今まで大人のダーティな世界の中で生きてきた僕にとって、マリアさんは本物の聖女のような人だと思っている。  
だから僕はマリアさんを、お嬢様以上に手放すわけにはいかない存在になっている。  
それは、僕の新たな家族のような、僕の理解者のような、そして僕のかけがえのない・・・  
 
 
「でも、嬉しいかな。ハヤテ君の元いた高校を離れてから、ずっともう逢えないのかなと思ってたのに、  
こうして、何故か毎日のように逢えるなんて・・・あ、やっぱり迷惑なのかな?」  
 
僕の元の高校のクラスメートだった西沢さんと会って、今日はファミレスで一度じっくり話し合う事にしました。  
 
「いえ、そんな事無いですよ。学年末試験も終わった事ですし、家に帰ったらやっぱり執事の仕事で忙しいですから、  
こうやって息抜きも必要だと思うんですよ」  
 
「そっか、良かった。あ、私はね、ヒナさんのお陰で何とか赤点を免れたと思うの。  
やっぱり、ヒナさんは凄いな〜って。ハヤテ君も、そんなヒナさんに惚れてると思うんだけど、どうかな?」  
 
 
僕が思いを抱く相手・・・それはヒナギクさん、なのかもしれない。  
 
それは、分からない。決められない。なぜ?  
 
他にいるから選べないとか、そんな贅沢な理由だとしても僕はそんなに器用な人間じゃないし、  
ヒナギクさんに思いを抱いていたら、彼女を知らない内に傷つける結果になるかもしれない。  
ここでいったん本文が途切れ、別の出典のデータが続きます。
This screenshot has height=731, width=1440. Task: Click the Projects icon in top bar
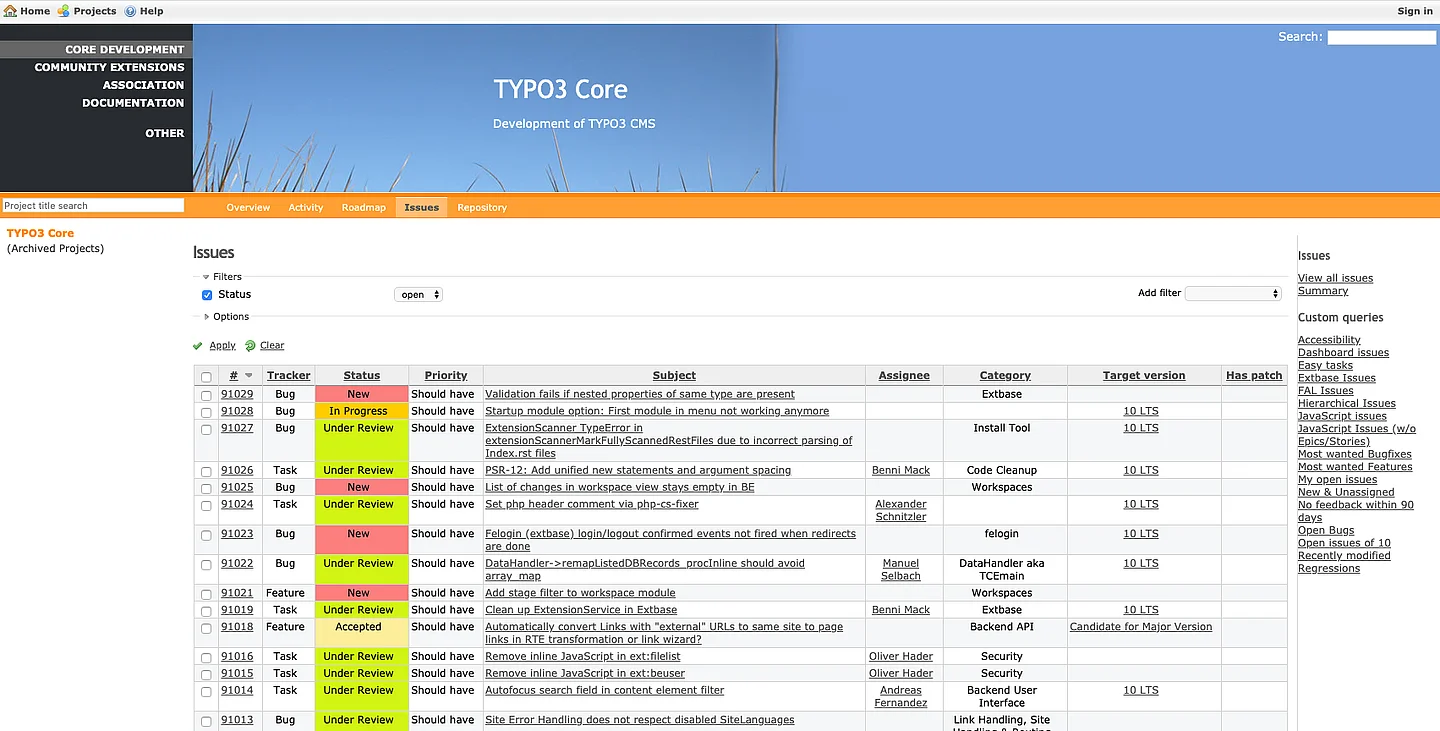64,11
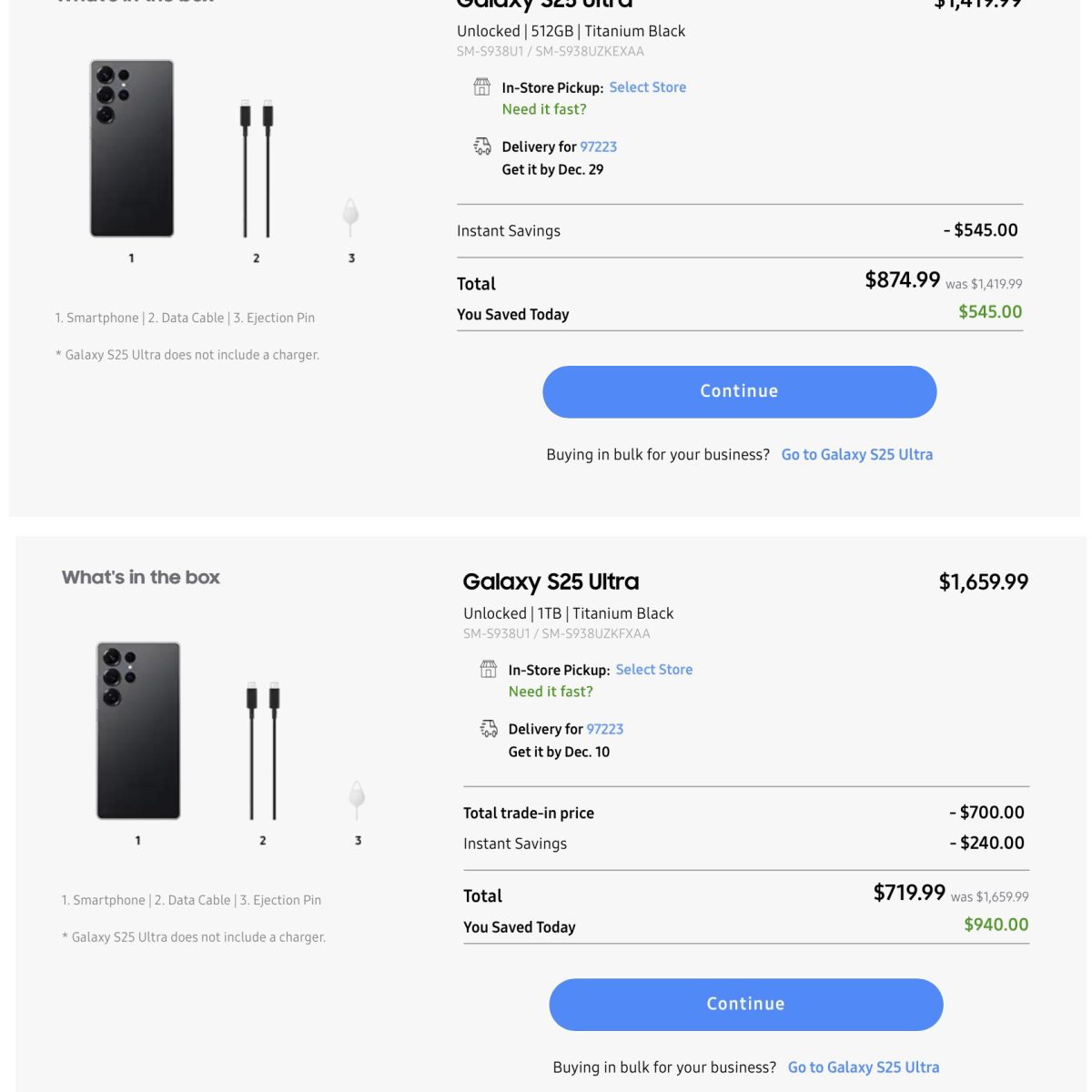The width and height of the screenshot is (1092, 1092).
Task: Follow bulk-buying Galaxy S25 Ultra link, 1TB card
Action: tap(863, 1067)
そして、僕はまた一人ぼっちになってしまうかもしれない。  
 
だとしたら、僕が西沢さんに言うべき最良の答えは・・・  
 
 
「僕は、西沢さんの事も・・・好きですから」  
 
「えっ・・・?」  
 
西沢さんはオドオドしてました。  
 
「やっ!・・・そんな、その、嫌いじゃないって言われた事は、心の底から嬉しかったけど・・・  
で、でも、それは昔のクラスメートとしてじゃないのかな!?」  
 
ちょっと涙目で、赤面な西沢さんはいつもより可愛く見えました。  
 
「そんな事ないですよ。西沢さんとは、偶然でもこうやって時折会っているんですから。  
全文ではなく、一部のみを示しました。